→ **The exercise**:
Copy the data below word for word, line by line, changing nothing.

# START OF Working data

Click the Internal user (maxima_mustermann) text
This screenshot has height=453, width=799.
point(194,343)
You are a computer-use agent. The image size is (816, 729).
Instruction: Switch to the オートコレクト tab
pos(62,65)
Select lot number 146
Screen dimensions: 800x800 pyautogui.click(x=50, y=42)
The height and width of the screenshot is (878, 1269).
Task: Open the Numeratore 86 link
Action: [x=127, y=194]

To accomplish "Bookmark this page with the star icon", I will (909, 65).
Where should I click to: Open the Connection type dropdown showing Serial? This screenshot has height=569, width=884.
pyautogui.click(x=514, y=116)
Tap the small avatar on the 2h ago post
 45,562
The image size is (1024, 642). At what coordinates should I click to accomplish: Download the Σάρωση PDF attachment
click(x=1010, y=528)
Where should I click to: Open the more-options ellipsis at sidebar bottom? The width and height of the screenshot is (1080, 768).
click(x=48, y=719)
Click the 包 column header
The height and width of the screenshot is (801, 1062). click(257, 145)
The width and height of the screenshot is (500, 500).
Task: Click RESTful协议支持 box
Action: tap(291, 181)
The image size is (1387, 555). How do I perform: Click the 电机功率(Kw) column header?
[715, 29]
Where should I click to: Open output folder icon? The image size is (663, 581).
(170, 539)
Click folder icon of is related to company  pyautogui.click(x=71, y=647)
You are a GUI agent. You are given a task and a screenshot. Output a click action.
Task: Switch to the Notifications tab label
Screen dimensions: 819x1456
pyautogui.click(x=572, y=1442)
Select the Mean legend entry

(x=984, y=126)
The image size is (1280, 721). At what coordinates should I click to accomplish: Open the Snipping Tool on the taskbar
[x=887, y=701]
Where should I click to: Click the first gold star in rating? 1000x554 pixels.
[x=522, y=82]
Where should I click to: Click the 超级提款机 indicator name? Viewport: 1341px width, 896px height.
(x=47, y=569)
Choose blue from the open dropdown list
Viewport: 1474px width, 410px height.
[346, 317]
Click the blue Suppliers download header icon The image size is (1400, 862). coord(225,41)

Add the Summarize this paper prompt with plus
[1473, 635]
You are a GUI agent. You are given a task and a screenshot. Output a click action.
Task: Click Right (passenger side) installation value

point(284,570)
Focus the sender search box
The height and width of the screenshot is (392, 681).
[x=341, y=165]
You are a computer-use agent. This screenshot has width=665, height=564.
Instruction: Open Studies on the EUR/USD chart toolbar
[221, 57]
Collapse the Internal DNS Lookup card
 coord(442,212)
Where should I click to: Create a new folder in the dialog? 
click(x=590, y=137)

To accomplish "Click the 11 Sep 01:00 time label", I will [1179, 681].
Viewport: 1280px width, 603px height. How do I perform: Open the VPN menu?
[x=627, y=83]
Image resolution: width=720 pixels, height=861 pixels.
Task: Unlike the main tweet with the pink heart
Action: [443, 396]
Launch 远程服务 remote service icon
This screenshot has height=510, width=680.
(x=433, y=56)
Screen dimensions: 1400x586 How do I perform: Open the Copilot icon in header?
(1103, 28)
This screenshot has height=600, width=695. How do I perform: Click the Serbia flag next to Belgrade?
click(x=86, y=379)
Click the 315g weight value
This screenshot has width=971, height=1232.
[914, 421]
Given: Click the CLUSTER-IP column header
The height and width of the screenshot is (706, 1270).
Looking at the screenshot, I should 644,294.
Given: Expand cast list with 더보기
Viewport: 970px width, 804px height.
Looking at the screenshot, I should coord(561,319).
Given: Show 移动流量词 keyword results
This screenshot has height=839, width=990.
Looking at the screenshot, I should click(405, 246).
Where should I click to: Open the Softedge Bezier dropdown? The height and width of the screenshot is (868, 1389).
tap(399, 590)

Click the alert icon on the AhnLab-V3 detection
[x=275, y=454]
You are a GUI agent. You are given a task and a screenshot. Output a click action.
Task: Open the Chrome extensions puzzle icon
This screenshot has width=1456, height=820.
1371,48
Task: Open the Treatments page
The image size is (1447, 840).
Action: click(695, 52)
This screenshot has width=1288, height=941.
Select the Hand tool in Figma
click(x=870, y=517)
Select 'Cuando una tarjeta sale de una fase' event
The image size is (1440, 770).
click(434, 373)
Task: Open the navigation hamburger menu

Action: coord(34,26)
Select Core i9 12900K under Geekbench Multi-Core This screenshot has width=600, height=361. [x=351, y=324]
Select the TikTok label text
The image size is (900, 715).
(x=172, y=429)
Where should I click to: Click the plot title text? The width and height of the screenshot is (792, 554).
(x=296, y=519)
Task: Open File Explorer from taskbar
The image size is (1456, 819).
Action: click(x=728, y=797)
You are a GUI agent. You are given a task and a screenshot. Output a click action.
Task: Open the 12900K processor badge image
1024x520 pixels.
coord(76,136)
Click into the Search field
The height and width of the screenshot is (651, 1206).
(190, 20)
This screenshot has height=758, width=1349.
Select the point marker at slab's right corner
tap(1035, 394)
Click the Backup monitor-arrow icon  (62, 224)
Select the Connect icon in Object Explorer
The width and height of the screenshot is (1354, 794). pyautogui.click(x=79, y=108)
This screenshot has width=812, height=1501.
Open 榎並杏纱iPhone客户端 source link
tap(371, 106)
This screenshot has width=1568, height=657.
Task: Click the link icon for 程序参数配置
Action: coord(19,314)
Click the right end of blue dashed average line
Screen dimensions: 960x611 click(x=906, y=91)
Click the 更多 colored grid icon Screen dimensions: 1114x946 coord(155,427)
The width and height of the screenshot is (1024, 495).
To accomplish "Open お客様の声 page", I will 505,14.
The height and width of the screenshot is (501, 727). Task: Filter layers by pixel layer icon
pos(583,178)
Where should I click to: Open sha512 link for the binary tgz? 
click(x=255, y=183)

# END OF Working data

→ **Worked solution**:
Click the Internal user (maxima_mustermann) text
This screenshot has height=453, width=799.
point(194,343)
You are a computer-use agent. The image size is (816, 729).
Instruction: Switch to the オートコレクト tab
pos(62,65)
Select lot number 146
Screen dimensions: 800x800 pyautogui.click(x=50, y=42)
The height and width of the screenshot is (878, 1269).
Task: Open the Numeratore 86 link
Action: [x=127, y=194]

To accomplish "Bookmark this page with the star icon", I will (909, 65).
Where should I click to: Open the Connection type dropdown showing Serial? This screenshot has height=569, width=884.
pyautogui.click(x=514, y=116)
Tap the small avatar on the 2h ago post
 45,562
The image size is (1024, 642). At what coordinates should I click to accomplish: Download the Σάρωση PDF attachment
click(x=1010, y=528)
Where should I click to: Open the more-options ellipsis at sidebar bottom? The width and height of the screenshot is (1080, 768).
click(x=48, y=719)
Click the 包 column header
The height and width of the screenshot is (801, 1062). click(257, 145)
The width and height of the screenshot is (500, 500).
Task: Click RESTful协议支持 box
Action: tap(291, 181)
The image size is (1387, 555). How do I perform: Click the 电机功率(Kw) column header?
[715, 29]
Where should I click to: Open output folder icon? The image size is (663, 581).
(170, 539)
Click folder icon of is related to company  pyautogui.click(x=71, y=647)
You are a GUI agent. You are given a task and a screenshot. Output a click action.
Task: Switch to the Notifications tab label
Screen dimensions: 819x1456
pyautogui.click(x=572, y=1442)
Select the Mean legend entry

(x=984, y=126)
The image size is (1280, 721). At what coordinates should I click to accomplish: Open the Snipping Tool on the taskbar
[x=887, y=701]
Where should I click to: Click the first gold star in rating? 1000x554 pixels.
[x=522, y=82]
Where should I click to: Click the 超级提款机 indicator name? Viewport: 1341px width, 896px height.
(x=47, y=569)
Choose blue from the open dropdown list
Viewport: 1474px width, 410px height.
[346, 317]
Click the blue Suppliers download header icon The image size is (1400, 862). coord(225,41)

Add the Summarize this paper prompt with plus
[1473, 635]
You are a GUI agent. You are given a task and a screenshot. Output a click action.
Task: Click Right (passenger side) installation value

point(284,570)
Focus the sender search box
The height and width of the screenshot is (392, 681).
[x=341, y=165]
You are a computer-use agent. This screenshot has width=665, height=564.
Instruction: Open Studies on the EUR/USD chart toolbar
[221, 57]
Collapse the Internal DNS Lookup card
 coord(442,212)
Where should I click to: Create a new folder in the dialog? 
click(x=590, y=137)

To accomplish "Click the 11 Sep 01:00 time label", I will [1179, 681].
Viewport: 1280px width, 603px height. How do I perform: Open the VPN menu?
[x=627, y=83]
Image resolution: width=720 pixels, height=861 pixels.
Task: Unlike the main tweet with the pink heart
Action: [443, 396]
Launch 远程服务 remote service icon
This screenshot has height=510, width=680.
(x=433, y=56)
Screen dimensions: 1400x586 How do I perform: Open the Copilot icon in header?
(1103, 28)
This screenshot has height=600, width=695. How do I perform: Click the Serbia flag next to Belgrade?
click(x=86, y=379)
Click the 315g weight value
This screenshot has width=971, height=1232.
[914, 421]
Given: Click the CLUSTER-IP column header
The height and width of the screenshot is (706, 1270).
Looking at the screenshot, I should 644,294.
Given: Expand cast list with 더보기
Viewport: 970px width, 804px height.
Looking at the screenshot, I should coord(561,319).
Given: Show 移动流量词 keyword results
This screenshot has height=839, width=990.
Looking at the screenshot, I should click(405, 246).
Where should I click to: Open the Softedge Bezier dropdown? The height and width of the screenshot is (868, 1389).
tap(399, 590)

Click the alert icon on the AhnLab-V3 detection
[x=275, y=454]
You are a GUI agent. You are given a task and a screenshot. Output a click action.
Task: Open the Chrome extensions puzzle icon
This screenshot has width=1456, height=820.
1371,48
Task: Open the Treatments page
The image size is (1447, 840).
Action: click(695, 52)
This screenshot has width=1288, height=941.
Select the Hand tool in Figma
click(x=870, y=517)
Select 'Cuando una tarjeta sale de una fase' event
The image size is (1440, 770).
click(434, 373)
Task: Open the navigation hamburger menu

Action: coord(34,26)
Select Core i9 12900K under Geekbench Multi-Core This screenshot has width=600, height=361. [x=351, y=324]
Select the TikTok label text
The image size is (900, 715).
(x=172, y=429)
Where should I click to: Click the plot title text? The width and height of the screenshot is (792, 554).
(x=296, y=519)
Task: Open File Explorer from taskbar
The image size is (1456, 819).
Action: click(x=728, y=797)
You are a GUI agent. You are given a task and a screenshot. Output a click action.
Task: Open the 12900K processor badge image
1024x520 pixels.
coord(76,136)
Click into the Search field
The height and width of the screenshot is (651, 1206).
(190, 20)
This screenshot has height=758, width=1349.
Select the point marker at slab's right corner
tap(1035, 394)
Click the Backup monitor-arrow icon  (62, 224)
Select the Connect icon in Object Explorer
The width and height of the screenshot is (1354, 794). pyautogui.click(x=79, y=108)
This screenshot has width=812, height=1501.
Open 榎並杏纱iPhone客户端 source link
tap(371, 106)
This screenshot has width=1568, height=657.
Task: Click the link icon for 程序参数配置
Action: coord(19,314)
Click the right end of blue dashed average line
Screen dimensions: 960x611 click(x=906, y=91)
Click the 更多 colored grid icon Screen dimensions: 1114x946 coord(155,427)
The width and height of the screenshot is (1024, 495).
To accomplish "Open お客様の声 page", I will 505,14.
The height and width of the screenshot is (501, 727). Task: Filter layers by pixel layer icon
pos(583,178)
Where should I click to: Open sha512 link for the binary tgz? 
click(x=255, y=183)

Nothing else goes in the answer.